Oral Presentation Australian Society for Microbiology Annual Scientific Meeting 2024

Hyperglycaemia is associated with trained immunity and an enhanced inflammatory response to influenza virus (101621)

Isabelle Hocking 1 , Ellesandra Noye 2 , Georgina McCallum 2 , Melanie Wu 2 , Marcus Tong 2 , Keng Yih Chew 2 , Emily S. Dorey 3 , Linda Gallo 4 , Helen L. Barrett 3 5 6 , Kirsty R. Short 2
  1. School of Biomedical Science, The Univeristy of Queensland, Brisbane, Queensland, Australia
  2. The School of Chemistry and Molecular Biosciences, The University of Queensland, Brisbane, Queensland, Australia
  3. Mater Research Institute, The University of Queensland, South Brisbane, Queensland, Australia
  4. School of Health, University of Sunshine Coast, Petrie, Queensland, Australia
  5. University of New South Wales Medicine, Kensington, New South Wales, Australia
  6. Obstetric Medicine, Royal Hospital for Women, Randwick, New South Wales, Australia

Diabetes mellitus is a global health concern, affecting approximately 537 million adults. Diabetes is a susceptibility factor for severe influenza virus infections, however, the mechanisms linking the two remain undefined. One possibility is that hyperglycaemia, a key characteristic of diabetes, results in trained immunity, ultimately resulting in an uncontrolled and harmful immune response to influenza virus infection. Trained immunity describes the epigenetic and metabolic changes within innate immune cells that occur after exposure to a stimulus. These changes culminate in altered responsiveness when immune cells have been exposed to a second, unrelated stimulus (such as viral infection). Hyperglycaemic-induced trained immunity has previously been described in response to lipopolysaccharide and interferon-γ (IFN-γ) stimulation. However, to date, the effect of diabetic training in response to influenza and viral ligands is yet to be quantified.
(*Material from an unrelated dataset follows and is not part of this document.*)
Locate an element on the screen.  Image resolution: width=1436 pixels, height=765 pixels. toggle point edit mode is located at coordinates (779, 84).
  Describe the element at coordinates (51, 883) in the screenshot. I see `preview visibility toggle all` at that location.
Here, we demonstrate that healthy donor peripheral blood mononuclear cells (PBMCs) with an ex vivo history of hyperglycaemia display a heightened proinflammatory response to stimulus with influenza virus and viral mimetic R848. Specifically, these PBMCs produced higher levels of TNF-α in response to influenza virus stimulation and higher levels of proinflammatory cytokines, including TNF-α, IL-6, IL-1β, and IFN-γ, in response to the viral mimetic. Similarly, monocytes from 17 individuals living with diabetes produced enhanced TNF-α and IFN-γ relative to healthy controls (n=11) when exposed to influenza and R848 ex vivo. This phenomenon was also observed in natural killer (NK) cells, where NK cells from diabetic patients expressed higher levels of TNF-α, IFN-γ, CD69 and granzyme B when stimulated with influenza virus or viral mimetic compared to non-diabetic controls.

This study provides the first evidence suggesting that innate immune cells from people with diabetes mount a higher inflammatory response to viral stimulation ex vivo; the cause of which requires further investigation. Nevertheless, these data provide an important insight into the interactions of increasingly prevalent non-communicable diseases such as diabetes with viral infections like influenza. Ultimately, these data highlight the importance of understanding the intricate nature of the innate immune system, and how co-morbidities can affect the functioning of this system.